Plan for the Best; Adjust for Reality

Years ago, I toured with a Dutch audio engineer and we became fast friends. He has a great sense of humor, enjoys nice food and wine, and – being a little older than me – I benefitted from his perspective & insight. We worked together on what was for me a pretty big gig (venues were typically nice theaters, some iconic venues like the Hollywood Bowl & Radio City Music Hall, and the occasional arena), but his main gig was with a much larger band. That band had intricate lighting, multiple video walls, lots of backdrop changes, toured with a string section and a horn section, and had something like 90 different audio inputs at any time.


Concert productions that complex require artists to travel with nearly all of the related equipment (instruments & amplifiers, audio & lighting consoles, a full lighting & video package, backdrops, and often the entire PA) and a lot of people to set up and operate the technical side of the show. It's not the type of thing that you can just figure out on the fly with local venue personnel.
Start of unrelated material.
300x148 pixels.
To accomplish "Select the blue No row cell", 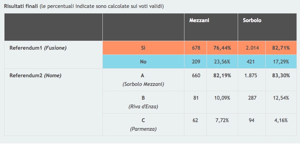I will click(143, 62).
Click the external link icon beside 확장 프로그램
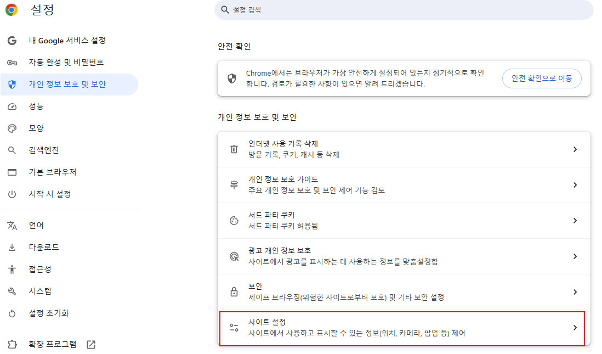602x354 pixels. (x=91, y=345)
So you can imagine my amusement when I saw my friend's post on social media a few years ago: "Entire crew misses flight; show happens anyway". All of the advance work, flights & itineraries, rental equipment (and trucks to haul it), and technical know-how of the seasoned crew went straight out the window when the crew's flight (but not the band's) was canceled. And yet: the show must go on.


Author Morgan Housel has a great phrase: "the most important part of a plan is planning on your plan not going according to plan." Well said.


Financial planning is all about turning your hopes and dreams for the future into a plan of action to help you build the life you want. But that doesn't mean that there won't be bumps and course corrections – sometimes major ones – along the way. Far from a statement of certainty about the future, financial planning is a process of identifying best next steps, taking action, and adjusting as reality changes. And reality always changes.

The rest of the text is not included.